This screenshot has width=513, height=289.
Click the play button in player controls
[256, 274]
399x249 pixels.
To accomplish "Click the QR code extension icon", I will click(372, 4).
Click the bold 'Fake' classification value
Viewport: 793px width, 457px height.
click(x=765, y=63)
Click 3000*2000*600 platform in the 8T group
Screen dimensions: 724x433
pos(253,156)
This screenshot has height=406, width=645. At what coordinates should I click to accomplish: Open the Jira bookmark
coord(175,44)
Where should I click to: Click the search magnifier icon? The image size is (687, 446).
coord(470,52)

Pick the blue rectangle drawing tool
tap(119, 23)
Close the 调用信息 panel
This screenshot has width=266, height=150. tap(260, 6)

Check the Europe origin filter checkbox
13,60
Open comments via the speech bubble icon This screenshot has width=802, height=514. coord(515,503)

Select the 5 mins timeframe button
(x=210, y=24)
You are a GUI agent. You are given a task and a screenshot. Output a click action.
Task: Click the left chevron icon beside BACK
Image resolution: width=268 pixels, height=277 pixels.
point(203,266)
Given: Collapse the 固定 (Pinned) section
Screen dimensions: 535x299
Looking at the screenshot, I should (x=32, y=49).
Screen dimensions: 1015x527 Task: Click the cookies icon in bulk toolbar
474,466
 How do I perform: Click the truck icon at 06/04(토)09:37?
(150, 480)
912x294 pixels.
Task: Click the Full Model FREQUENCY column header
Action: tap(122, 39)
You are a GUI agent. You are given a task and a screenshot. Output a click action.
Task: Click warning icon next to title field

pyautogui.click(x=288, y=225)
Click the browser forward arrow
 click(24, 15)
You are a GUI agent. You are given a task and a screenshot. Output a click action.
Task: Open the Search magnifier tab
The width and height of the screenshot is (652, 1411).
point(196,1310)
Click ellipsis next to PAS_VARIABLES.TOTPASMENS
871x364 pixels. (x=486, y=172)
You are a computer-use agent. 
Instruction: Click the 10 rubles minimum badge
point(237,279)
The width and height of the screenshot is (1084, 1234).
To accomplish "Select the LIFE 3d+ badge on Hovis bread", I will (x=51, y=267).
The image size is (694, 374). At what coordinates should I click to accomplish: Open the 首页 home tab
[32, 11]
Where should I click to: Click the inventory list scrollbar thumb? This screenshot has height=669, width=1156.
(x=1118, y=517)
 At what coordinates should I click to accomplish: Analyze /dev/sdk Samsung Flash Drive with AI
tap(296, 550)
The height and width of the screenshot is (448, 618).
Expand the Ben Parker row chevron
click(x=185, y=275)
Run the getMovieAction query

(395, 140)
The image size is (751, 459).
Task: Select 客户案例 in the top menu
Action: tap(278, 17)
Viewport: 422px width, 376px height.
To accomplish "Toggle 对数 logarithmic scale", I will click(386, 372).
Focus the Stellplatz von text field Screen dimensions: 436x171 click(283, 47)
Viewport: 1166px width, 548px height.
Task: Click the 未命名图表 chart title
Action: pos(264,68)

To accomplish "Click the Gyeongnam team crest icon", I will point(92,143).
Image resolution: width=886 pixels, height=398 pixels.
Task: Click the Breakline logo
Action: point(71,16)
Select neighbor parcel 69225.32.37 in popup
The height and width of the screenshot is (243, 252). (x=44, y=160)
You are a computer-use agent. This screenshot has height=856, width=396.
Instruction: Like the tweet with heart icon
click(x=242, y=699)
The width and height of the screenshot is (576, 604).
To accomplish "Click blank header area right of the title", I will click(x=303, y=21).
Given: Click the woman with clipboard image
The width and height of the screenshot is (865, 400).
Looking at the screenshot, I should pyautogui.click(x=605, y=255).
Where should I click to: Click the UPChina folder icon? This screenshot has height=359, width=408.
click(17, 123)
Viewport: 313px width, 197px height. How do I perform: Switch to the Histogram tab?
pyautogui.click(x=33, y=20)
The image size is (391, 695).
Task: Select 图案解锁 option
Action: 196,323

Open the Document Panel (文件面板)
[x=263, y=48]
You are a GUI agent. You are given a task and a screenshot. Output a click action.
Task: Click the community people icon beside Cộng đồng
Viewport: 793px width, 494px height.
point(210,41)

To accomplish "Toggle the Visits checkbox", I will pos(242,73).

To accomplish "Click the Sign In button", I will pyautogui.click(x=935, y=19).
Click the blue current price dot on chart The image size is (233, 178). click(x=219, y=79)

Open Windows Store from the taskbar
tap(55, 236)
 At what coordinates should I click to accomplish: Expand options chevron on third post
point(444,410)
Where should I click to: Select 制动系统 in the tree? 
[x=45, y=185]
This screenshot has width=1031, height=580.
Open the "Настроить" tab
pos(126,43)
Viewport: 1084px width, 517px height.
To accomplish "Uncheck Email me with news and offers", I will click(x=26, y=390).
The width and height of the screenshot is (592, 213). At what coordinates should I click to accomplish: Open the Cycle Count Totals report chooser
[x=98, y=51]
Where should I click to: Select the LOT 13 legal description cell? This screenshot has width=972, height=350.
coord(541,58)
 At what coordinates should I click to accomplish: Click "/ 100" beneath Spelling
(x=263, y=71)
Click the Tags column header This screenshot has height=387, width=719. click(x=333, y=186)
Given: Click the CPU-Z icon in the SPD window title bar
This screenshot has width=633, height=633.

▸ **YOUR INSTRUCTIONS**
Provide a verbatim copy of all the entries.

▸ **TASK RESULT**
This screenshot has width=513, height=289.
Click the play button in player controls
[256, 274]
399x249 pixels.
To accomplish "Click the QR code extension icon", I will click(372, 4).
Click the bold 'Fake' classification value
Viewport: 793px width, 457px height.
click(x=765, y=63)
Click 3000*2000*600 platform in the 8T group
Screen dimensions: 724x433
pos(253,156)
This screenshot has height=406, width=645. At what coordinates should I click to accomplish: Open the Jira bookmark
coord(175,44)
Where should I click to: Click the search magnifier icon? The image size is (687, 446).
coord(470,52)

Pick the blue rectangle drawing tool
tap(119, 23)
Close the 调用信息 panel
This screenshot has width=266, height=150. tap(260, 6)

Check the Europe origin filter checkbox
13,60
Open comments via the speech bubble icon This screenshot has width=802, height=514. coord(515,503)

Select the 5 mins timeframe button
(x=210, y=24)
You are a GUI agent. You are given a task and a screenshot. Output a click action.
Task: Click the left chevron icon beside BACK
Image resolution: width=268 pixels, height=277 pixels.
point(203,266)
Given: Collapse the 固定 (Pinned) section
Screen dimensions: 535x299
Looking at the screenshot, I should (x=32, y=49).
Screen dimensions: 1015x527 Task: Click the cookies icon in bulk toolbar
474,466
 How do I perform: Click the truck icon at 06/04(토)09:37?
(150, 480)
912x294 pixels.
Task: Click the Full Model FREQUENCY column header
Action: tap(122, 39)
You are a GUI agent. You are given a task and a screenshot. Output a click action.
Task: Click warning icon next to title field

pyautogui.click(x=288, y=225)
Click the browser forward arrow
 click(24, 15)
You are a GUI agent. You are given a task and a screenshot. Output a click action.
Task: Open the Search magnifier tab
The width and height of the screenshot is (652, 1411).
point(196,1310)
Click ellipsis next to PAS_VARIABLES.TOTPASMENS
871x364 pixels. (x=486, y=172)
You are a computer-use agent. 
Instruction: Click the 10 rubles minimum badge
point(237,279)
The width and height of the screenshot is (1084, 1234).
To accomplish "Select the LIFE 3d+ badge on Hovis bread", I will (x=51, y=267).
The image size is (694, 374). At what coordinates should I click to accomplish: Open the 首页 home tab
[32, 11]
Where should I click to: Click the inventory list scrollbar thumb? This screenshot has height=669, width=1156.
(x=1118, y=517)
 At what coordinates should I click to accomplish: Analyze /dev/sdk Samsung Flash Drive with AI
tap(296, 550)
The height and width of the screenshot is (448, 618).
Expand the Ben Parker row chevron
click(x=185, y=275)
Run the getMovieAction query

(395, 140)
The image size is (751, 459).
Task: Select 客户案例 in the top menu
Action: tap(278, 17)
Viewport: 422px width, 376px height.
To accomplish "Toggle 对数 logarithmic scale", I will click(386, 372).
Focus the Stellplatz von text field Screen dimensions: 436x171 click(283, 47)
Viewport: 1166px width, 548px height.
Task: Click the 未命名图表 chart title
Action: pos(264,68)

To accomplish "Click the Gyeongnam team crest icon", I will point(92,143).
Image resolution: width=886 pixels, height=398 pixels.
Task: Click the Breakline logo
Action: point(71,16)
Select neighbor parcel 69225.32.37 in popup
The height and width of the screenshot is (243, 252). (x=44, y=160)
You are a computer-use agent. This screenshot has height=856, width=396.
Instruction: Like the tweet with heart icon
click(x=242, y=699)
The width and height of the screenshot is (576, 604).
To accomplish "Click blank header area right of the title", I will click(x=303, y=21).
Given: Click the woman with clipboard image
The width and height of the screenshot is (865, 400).
Looking at the screenshot, I should pyautogui.click(x=605, y=255).
Where should I click to: Click the UPChina folder icon? This screenshot has height=359, width=408.
click(17, 123)
Viewport: 313px width, 197px height. How do I perform: Switch to the Histogram tab?
pyautogui.click(x=33, y=20)
The image size is (391, 695).
Task: Select 图案解锁 option
Action: 196,323

Open the Document Panel (文件面板)
[x=263, y=48]
You are a GUI agent. You are given a task and a screenshot. Output a click action.
Task: Click the community people icon beside Cộng đồng
Viewport: 793px width, 494px height.
point(210,41)

To accomplish "Toggle the Visits checkbox", I will pos(242,73).

To accomplish "Click the Sign In button", I will pyautogui.click(x=935, y=19).
Click the blue current price dot on chart The image size is (233, 178). click(x=219, y=79)

Open Windows Store from the taskbar
tap(55, 236)
 At what coordinates should I click to accomplish: Expand options chevron on third post
point(444,410)
Where should I click to: Select 制动系统 in the tree? 
[x=45, y=185]
This screenshot has width=1031, height=580.
Open the "Настроить" tab
pos(126,43)
Viewport: 1084px width, 517px height.
To accomplish "Uncheck Email me with news and offers", I will click(x=26, y=390).
The width and height of the screenshot is (592, 213). At what coordinates should I click to accomplish: Open the Cycle Count Totals report chooser
[x=98, y=51]
Where should I click to: Select the LOT 13 legal description cell? This screenshot has width=972, height=350.
coord(541,58)
 At what coordinates should I click to accomplish: Click "/ 100" beneath Spelling
(x=263, y=71)
Click the Tags column header This screenshot has height=387, width=719. click(x=333, y=186)
Given: Click the CPU-Z icon in the SPD window title bar
This screenshot has width=633, height=633.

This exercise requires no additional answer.